Any advice on this? Should I just keep the space heater on and windows closed to avoid risk of hibernation or just go with the cold air indulgence? Keep in mind I sleep when he's most active therefore I can't immediately react to his immediate change of behavior at nights.

Thanks in advance!


----------



## Lilysmommy (Jan 7, 2009)

Do you have a thermometer in his cage? It may be that the space heater is blowing too warm & causing his cage to go warmer than he'd like. He may be reacting to the smells of the air more than anything, but it's hard to tell. I definitely wouldn't keep opening the window, that poses a risk of him getting sick from getting chilled.


----------



## Anodea (Jun 9, 2017)

I do have a thermometer! I keep his cage between 74 and 80. If he's reacting to smells, what could I do to improve his mood/will to exercise with the window closed?


----------



## Yukidama's mama (Apr 4, 2017)

Do you use a light schedule? My boy used to wake up at all different times during the day and sleep at night when I first got him and until I introduced a more structured lighting schedule (12-14 hours of artificial light, can use a lamp next to the cage or the ceiling light). Also my boy just loves to sleep. I have to wake him up in the evenings (with his food) and then he'll use his litter tray, eat and snuggle/sleep again on our laps with us. When lights go out and we go to bed only then will he come out of his hide and be active for the night. 

Also maybe 80s is too warm for him? I don't use fahrenheit but 74-80 sounds a little too much of a variation. Are you able to try keeping his temp more stable? Is he active when the temp is more around 74? Is the thermometer you use actually in his cage? Room temps and the cage temperature can vary. 

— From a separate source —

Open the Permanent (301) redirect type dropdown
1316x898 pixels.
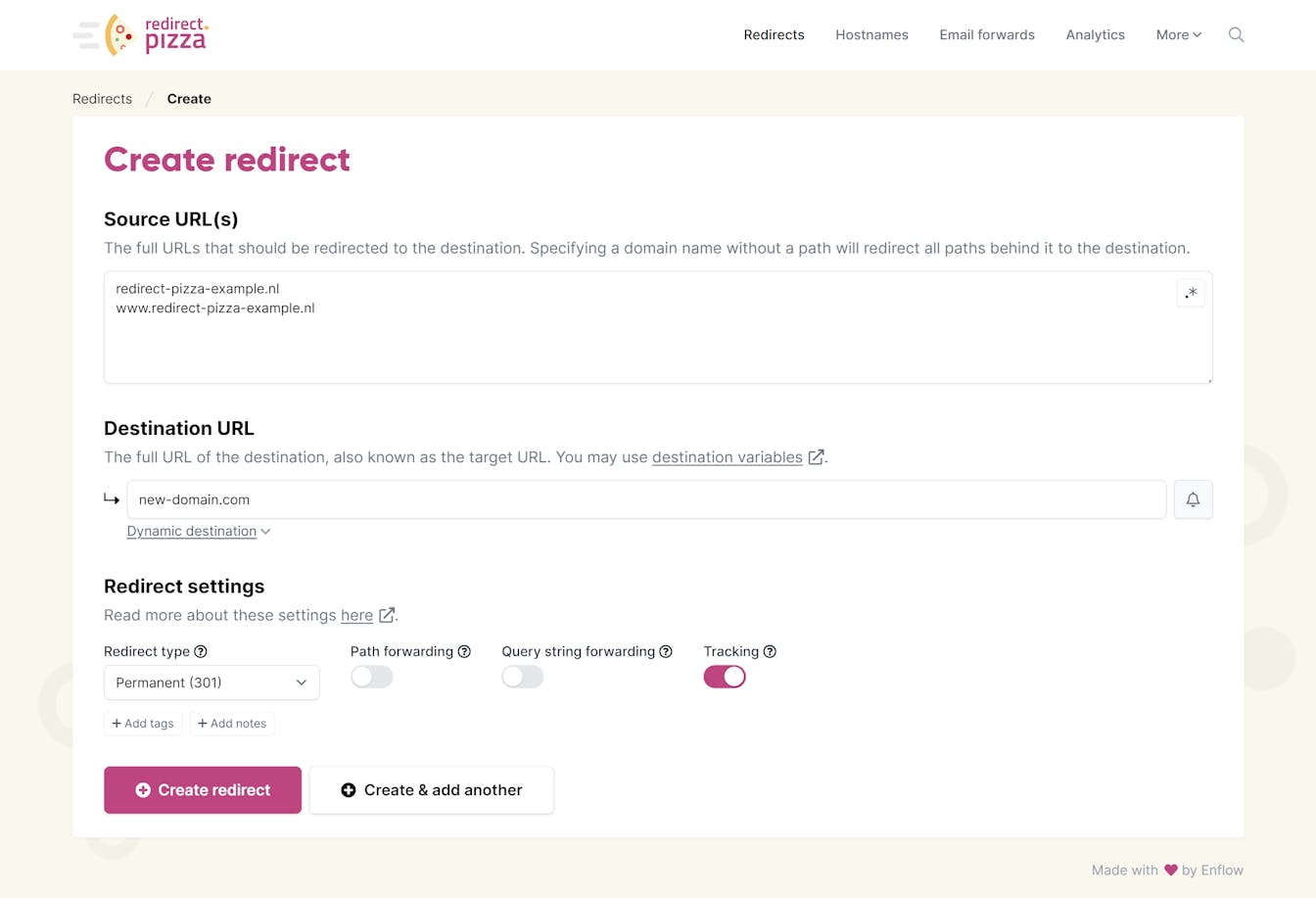coord(212,683)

An idea to encourage night time activity could be to hide mealworms or other insects in his cage (if he likes to eat them) and let him forage them. I sometimes do this for my boy and he always eats whatever I hide for him . If you use live insects, the pupae stage of them is great for this so they don't get away! ^^ or canned insects are also good for this.


----------



## Anodea (Jun 9, 2017)

The thermometer is actually inside of the cage, yes. The temperature is normally around 74-76, only going up to 80's if it's a very cold day and I've run the space heater for too long. 

I give him 12-14 hours of light every day and then turn off the lights and the sounds and he wakes up, eats, exercises and goes back to bed to sleep for another hour or two before waking up to do his actual activities till the morning. He remains awake throughout the night only when the windows are open and he can have the fresh/cold air on him.

I'll try to hide mealworms in his cage, he likes them but I give them to him in moderation because I can only find freeze dried ones here and those are high in sodium. 

He isn't trying to hibernate, has no apparent health issues, is eating and drinking well but seems to be less active since it's been colder. I check him daily for any well known illness symptoms too. Should I be worried?


----------